1.3.13

Saisir l'invisible. Les fritillaires, la pintade et l'ethnozoologie de Jean-Marie Lamblard




























Chaque année, je guette l'arrivée des bulbes de fritillaire, je les observe, je les désire, je les admire mais je laisse toujours passer le terme pour m'en procurer un pot. Le temps de les chercher voilà que leur saison, très courte, est déjà passée. On ne les trouve, chez les fleuristes, que pendant deux semaines tout au plus, vers la mi-février. Elles font partie des tout premiers bulbes qui annoncent le premier printemps. Chaque année, je traque les signes de ce moment insaisissable où l'hiver imperceptiblement se transforme en printemps, où la vie silencieuse et cachée de la terre s'apprête à exploser. En ville tout est différent, c'est tout mon système de signes qui est à recomposer. Où trouver les pointes de rhubarbe qui percent sous la neige comme si elles connaissaient le haïku de Bashô? Je ne les ai pas vues à Cologne mais j'ai pu mettre la main sur un pot de fritillaires et j'ai commencé à chercher à me documenter sur ces belles clochettes pourpres tachetées de points blancs qui me font tant rêver. Celles que l'on trouve ici s'appellent Fritillaire pintade ou Fritillaria meleagris. Pas étonnant puisque leur robe rappelle celle de la pintade. Ce nom savant recèle une partie du mystère de cet oiseau, la légende de Méléagre dont les soeurs inconsolables furent transformées en pintade. Encore un exemple de ces petits miracles qui arrivent sur la toile, en cherchant les qualités cachées dont mes fritillaires sont investies par transmutation avec la pindade, j'ai découvert le site de Jean-Marie Lamblard, chercheur en ethnozoologie et auteur de L'Oiseau nègre aux éditions Imago, un trésor d'érudition et de poésie.
Si pour nous la pintade n'évoque que "la bossue" des basse-cours de Jules Renard, cet explorateur ailé des mots et des choses, nous apprend qu'elle vient d'Afrique. Dans la religion vaudou, elle représente les esclaves émancipés en Haïti, dans les emprunts du monde byzantin à la religion chrétienne, elle devient le symbole de la vierge Marie, dans la Grèce antique elle est associée au mythe de Méléagre et de Dyonisos, les peintres du Quattocento vénitiens la placent souvent au premier plan de leurs tableaux soulignant tour à tour sa signification de pureté et de transgression, d'éternité et de renaissance. 
La plupart de ces documents iconographiques ou écrits en font un oiseau de Paradis, un oiseau porte bonheur à l'image des mille perles représentées sur sa robe et de l'abondance de sa ponte, un symbole de résurrection.  

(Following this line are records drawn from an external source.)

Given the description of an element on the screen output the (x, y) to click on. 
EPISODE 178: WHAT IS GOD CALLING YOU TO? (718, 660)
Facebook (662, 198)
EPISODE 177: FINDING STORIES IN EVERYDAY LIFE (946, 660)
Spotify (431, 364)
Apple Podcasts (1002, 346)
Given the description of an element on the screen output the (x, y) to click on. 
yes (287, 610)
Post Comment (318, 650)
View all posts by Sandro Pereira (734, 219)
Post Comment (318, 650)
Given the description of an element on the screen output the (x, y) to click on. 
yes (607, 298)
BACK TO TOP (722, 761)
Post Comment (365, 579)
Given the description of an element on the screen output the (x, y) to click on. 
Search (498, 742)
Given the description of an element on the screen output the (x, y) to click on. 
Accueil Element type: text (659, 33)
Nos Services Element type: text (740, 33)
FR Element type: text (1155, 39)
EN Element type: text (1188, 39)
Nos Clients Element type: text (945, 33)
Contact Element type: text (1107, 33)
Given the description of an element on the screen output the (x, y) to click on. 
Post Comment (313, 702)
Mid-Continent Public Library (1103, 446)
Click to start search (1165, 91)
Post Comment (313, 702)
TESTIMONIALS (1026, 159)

Ca fait bien longtemps que ces petites clochettes m'avaient racontée toutes ces histoires à leur façon, inarticulée mais vibrante. Merci à Jean-Marie Lamblard de s'être fait au travers de sa passion pour les poules d'Abyssinie leur porte-parole. 














Liens: Lettres d'ArchipelSite et bloc-notes de Jean-Marie Lamblard. Histoires, fables et récits, contes et énigmes de Méditerranée
j'ai grandi, Isabelle Niehsen, fleuriste à Cologne






j'ai grandi
 Fleuriste
Rathanau platz 7 
50 674 Köln









*Jean-Marie Lamblard, L'Oiseau NègreL'Aventure des pintades dyonisiaques, Imago, 2003




1&2 Photographies J'attends...
3 Photographie Jean-Marie Lamblard, "Buffon remarque que la pintade porte sur le crâne un casque 'semblable par sa forme à la contre-épreuve du bonnet ducal du doge de Venise, ou, si l'on veut, à ce bonnet mis devant derrière' (De la Peintade, éd. 1771, p. 227.)"
Photographie Jean-Marie Lamblard, Mosaïque de Quasr el-LibiaLibye. Carré n°34 du pavement de l'église de l'évêque Makarios. Deux "poules Numidiques" entourent la Coupe de vie d'où jaillit un grenadier, arbre du Paradis venu des Perses, VIe siècle. 
5 Les Soeurs de Maléagre, dessin de Ernest Pignon ErnestLettres d'Archipel






2 comments:

  1. Votre article fut un régal. je découvre ces fleurs, délicates, qui m'avaient échappé. et , la magie opérant, je retrouve ces pintades tellement souvent observées quand j'habitais le Maroc, leurs plumes élégantes, leur drôle de capuchon médiéval. elles se mettent tout à coup à me raconter leur histoire.
    Un grand Merci. encore une fois.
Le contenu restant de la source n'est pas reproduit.